‘Out of control, I reached for the “D” ejection handle between my legs. I grasped it but did not pull it, as I realized that being inverted the ejection would slam me into the dirt and I would die,’ John Chesire, former F-14 Tomcat pilot.
‘Out of control, I reached for the “D” ejection handle between my legs. I grasped it but did not pull it, as I realized that being inverted the ejection would slam me into the dirt and I would die.
‘I did not immediately know what caused this. However I thought raising the flaps/slats might help. Unfortunately, when I moved the flap handle back up, nothing happened. They were still locked in position.
‘I thought I would have to still eject when I got over the water a couple of miles ahead, but I did not have to do so. Climbing to 15,000 feet, I became an ersatz test pilot, trying to see at what speed I could still maintain control. It was around 230 knots or so. Therefore I maintained 240 knots until I touched down on our 12,000-foot runway.

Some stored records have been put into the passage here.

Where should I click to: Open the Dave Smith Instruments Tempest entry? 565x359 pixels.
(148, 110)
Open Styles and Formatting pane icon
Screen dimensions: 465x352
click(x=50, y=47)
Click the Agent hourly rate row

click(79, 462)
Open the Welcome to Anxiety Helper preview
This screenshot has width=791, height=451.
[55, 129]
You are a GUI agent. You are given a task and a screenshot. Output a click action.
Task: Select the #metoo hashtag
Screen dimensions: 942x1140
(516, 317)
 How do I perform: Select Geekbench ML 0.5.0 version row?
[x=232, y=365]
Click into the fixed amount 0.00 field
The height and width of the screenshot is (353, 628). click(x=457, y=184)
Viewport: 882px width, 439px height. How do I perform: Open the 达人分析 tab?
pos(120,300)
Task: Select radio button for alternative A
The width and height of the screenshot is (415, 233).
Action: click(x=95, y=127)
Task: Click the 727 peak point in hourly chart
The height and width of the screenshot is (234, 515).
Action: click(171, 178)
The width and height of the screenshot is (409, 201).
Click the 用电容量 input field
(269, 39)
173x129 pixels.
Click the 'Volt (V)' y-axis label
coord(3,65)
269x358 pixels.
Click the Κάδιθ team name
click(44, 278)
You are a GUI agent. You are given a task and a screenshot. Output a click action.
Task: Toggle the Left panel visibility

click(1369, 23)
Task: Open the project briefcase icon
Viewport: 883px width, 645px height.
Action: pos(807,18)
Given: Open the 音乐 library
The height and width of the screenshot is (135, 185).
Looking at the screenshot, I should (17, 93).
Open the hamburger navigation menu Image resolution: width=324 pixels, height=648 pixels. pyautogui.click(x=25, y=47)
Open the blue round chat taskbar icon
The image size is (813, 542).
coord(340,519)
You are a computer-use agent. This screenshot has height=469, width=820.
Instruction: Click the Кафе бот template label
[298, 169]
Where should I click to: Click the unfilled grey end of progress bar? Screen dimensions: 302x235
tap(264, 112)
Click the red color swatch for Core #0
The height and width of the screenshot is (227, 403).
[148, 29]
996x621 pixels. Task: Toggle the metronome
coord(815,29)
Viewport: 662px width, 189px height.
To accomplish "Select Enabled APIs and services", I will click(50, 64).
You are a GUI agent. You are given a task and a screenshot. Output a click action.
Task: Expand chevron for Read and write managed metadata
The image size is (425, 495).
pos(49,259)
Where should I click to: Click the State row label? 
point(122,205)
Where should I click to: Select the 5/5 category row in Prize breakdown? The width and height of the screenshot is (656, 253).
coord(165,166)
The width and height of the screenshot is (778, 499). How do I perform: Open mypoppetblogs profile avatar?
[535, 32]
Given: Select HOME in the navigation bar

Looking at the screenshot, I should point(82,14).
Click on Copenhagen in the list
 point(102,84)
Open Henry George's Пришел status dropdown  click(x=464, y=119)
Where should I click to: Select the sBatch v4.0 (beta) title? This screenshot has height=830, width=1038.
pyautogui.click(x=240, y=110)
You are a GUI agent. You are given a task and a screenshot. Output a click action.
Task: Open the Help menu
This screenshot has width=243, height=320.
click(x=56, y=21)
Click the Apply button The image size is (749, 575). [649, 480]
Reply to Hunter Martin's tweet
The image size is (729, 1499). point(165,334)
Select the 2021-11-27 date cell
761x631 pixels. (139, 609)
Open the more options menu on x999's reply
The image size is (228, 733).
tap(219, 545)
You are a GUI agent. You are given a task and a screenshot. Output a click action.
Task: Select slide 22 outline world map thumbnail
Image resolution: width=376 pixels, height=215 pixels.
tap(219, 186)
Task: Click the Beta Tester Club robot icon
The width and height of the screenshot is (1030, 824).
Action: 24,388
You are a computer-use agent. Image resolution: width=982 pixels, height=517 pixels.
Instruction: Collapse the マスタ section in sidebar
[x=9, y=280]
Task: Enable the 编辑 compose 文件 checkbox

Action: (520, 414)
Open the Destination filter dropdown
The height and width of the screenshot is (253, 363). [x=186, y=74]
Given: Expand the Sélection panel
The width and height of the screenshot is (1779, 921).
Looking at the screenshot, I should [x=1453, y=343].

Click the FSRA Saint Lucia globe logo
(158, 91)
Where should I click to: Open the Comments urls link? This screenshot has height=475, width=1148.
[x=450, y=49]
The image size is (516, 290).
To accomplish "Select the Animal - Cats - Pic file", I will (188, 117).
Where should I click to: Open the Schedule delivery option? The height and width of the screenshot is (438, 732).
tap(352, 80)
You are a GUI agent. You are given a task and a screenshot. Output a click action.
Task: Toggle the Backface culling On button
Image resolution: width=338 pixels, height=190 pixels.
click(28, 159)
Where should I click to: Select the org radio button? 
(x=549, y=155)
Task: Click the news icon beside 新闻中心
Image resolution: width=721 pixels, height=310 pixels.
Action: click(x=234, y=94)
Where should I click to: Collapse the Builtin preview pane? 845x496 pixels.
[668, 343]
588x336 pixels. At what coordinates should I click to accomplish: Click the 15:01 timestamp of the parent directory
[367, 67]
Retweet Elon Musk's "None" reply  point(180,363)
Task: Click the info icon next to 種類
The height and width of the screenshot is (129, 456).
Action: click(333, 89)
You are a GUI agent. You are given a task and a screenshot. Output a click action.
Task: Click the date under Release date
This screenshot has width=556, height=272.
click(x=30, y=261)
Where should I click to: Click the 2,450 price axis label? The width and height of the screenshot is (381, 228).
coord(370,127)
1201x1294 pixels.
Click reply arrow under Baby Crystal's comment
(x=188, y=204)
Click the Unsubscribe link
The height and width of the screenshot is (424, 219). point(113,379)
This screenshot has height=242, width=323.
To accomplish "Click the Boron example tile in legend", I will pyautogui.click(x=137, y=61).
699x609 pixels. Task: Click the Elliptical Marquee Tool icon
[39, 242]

‘After revisiting this incident so many years later, I am now wondering if I should have let the aircraft roll all the way around, 360°.
‘Of course my natural instinct was to fight it. I had full opposite stick, full left rudder, and full asymmetrical thrust (‘burner in one engine and much less in the other) before I reached for the ejection handle. But by then I was inverted.’
‘Putting in all those extreme and opposite controls stopped the roll as intended, but they stopped the roll upside down and did nothing to roll back upright… until I gained more airspeed.’